NVIDIA did not publish an official MSRP. European channel prices at launch were €3,676–€4,299, according to market tracking data. 2
The card is available through NVIDIA's OEM and system integrator ecosystem: Cisco, Dell, HPE, Lenovo, and Supermicro have all announced configurations. Add-in board partners PNY, Leadtek, and ELSA are selling standalone cards.

Positioning

This is a data center workstation and edge AI GPU — not a hyperscale training card. It sits below the RTX PRO 6000 Blackwell (the high-end pro workstation SKU) and well below the H-series and B-series data center accelerators. The target buyer is a corporate IT team modernizing from Ampere or early Ada infrastructure, or an enterprise adding AI-enhanced capabilities to an existing VDI deployment without redesigning their racks.

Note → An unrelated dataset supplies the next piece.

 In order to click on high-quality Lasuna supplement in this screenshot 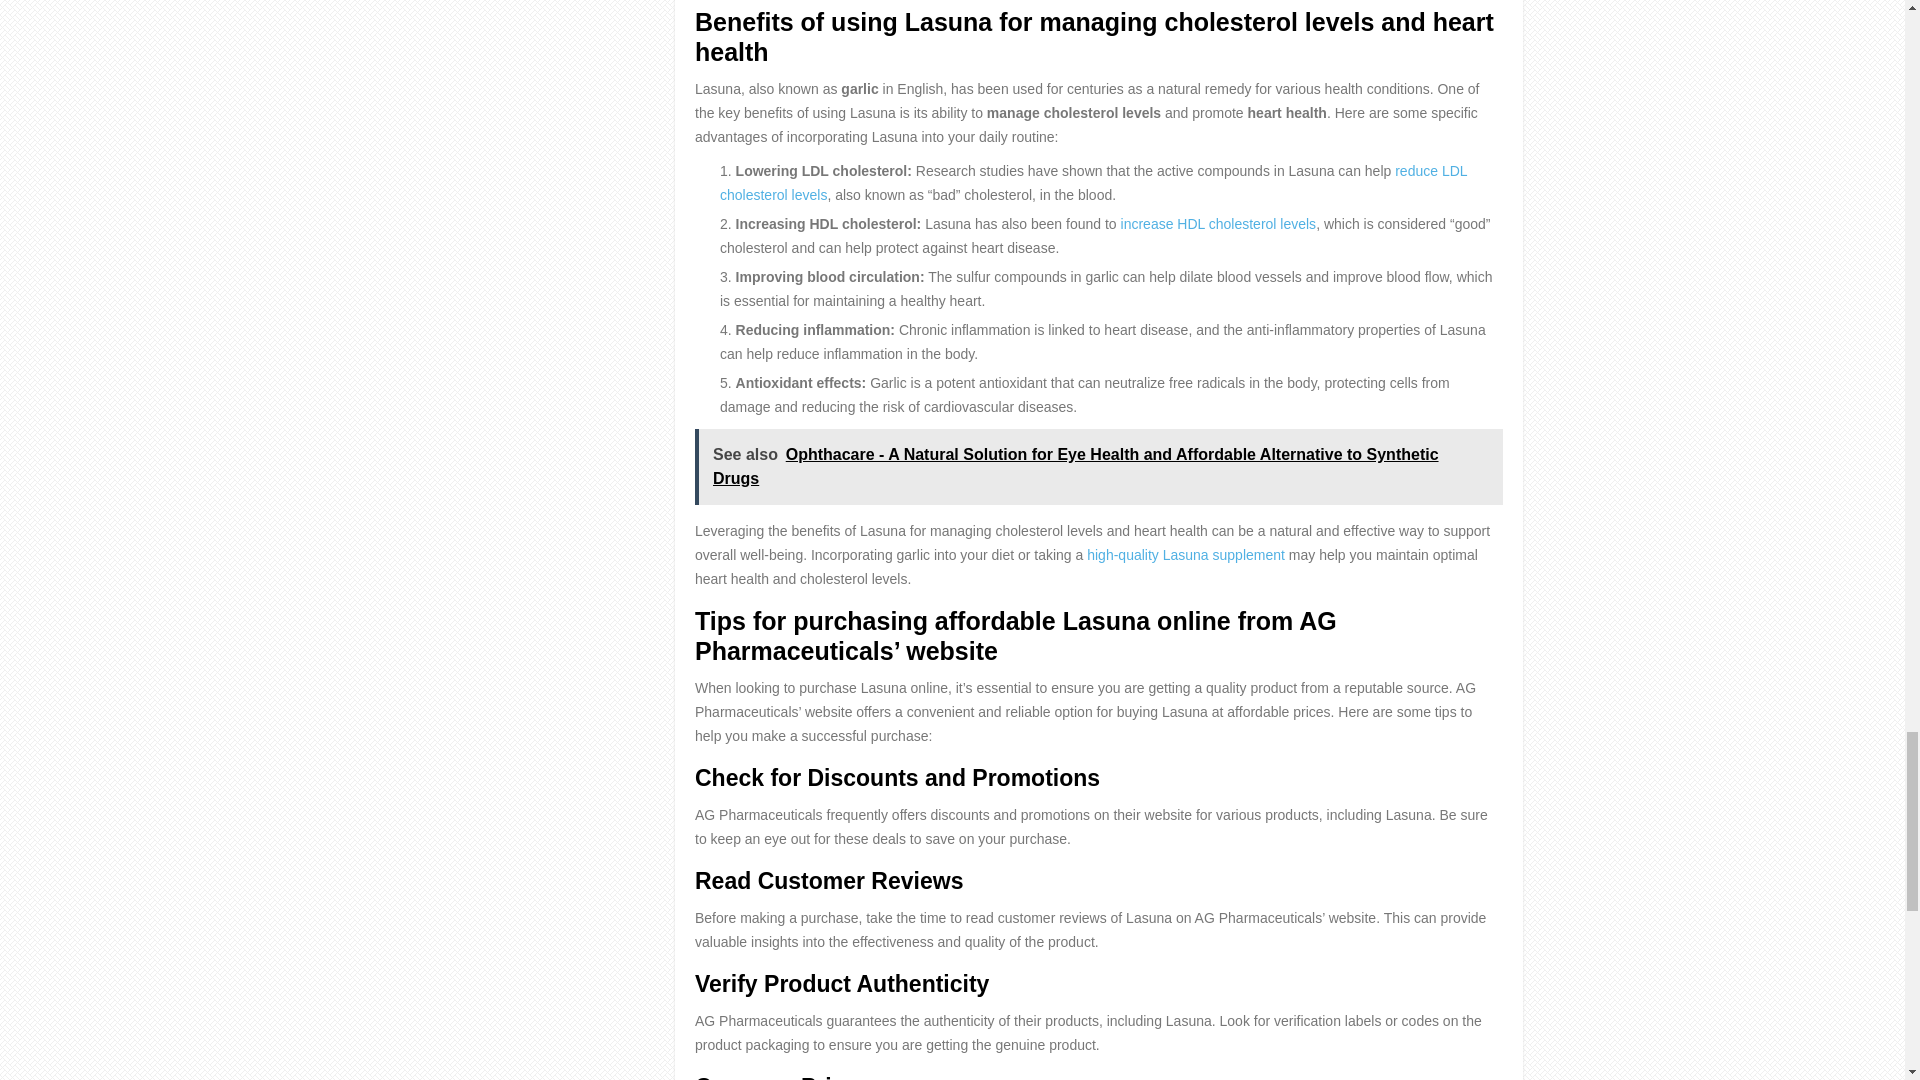, I will do `click(1185, 554)`.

The passive single-slot design is a deliberate signal. NVIDIA is telling rack-scale operators that they can swap this in where the L4 or Ada SFF lived, add Blackwell-generation Tensor Cores and double the memory bandwidth, and not have to touch their physical layout — assuming they can absorb the higher per-card power draw.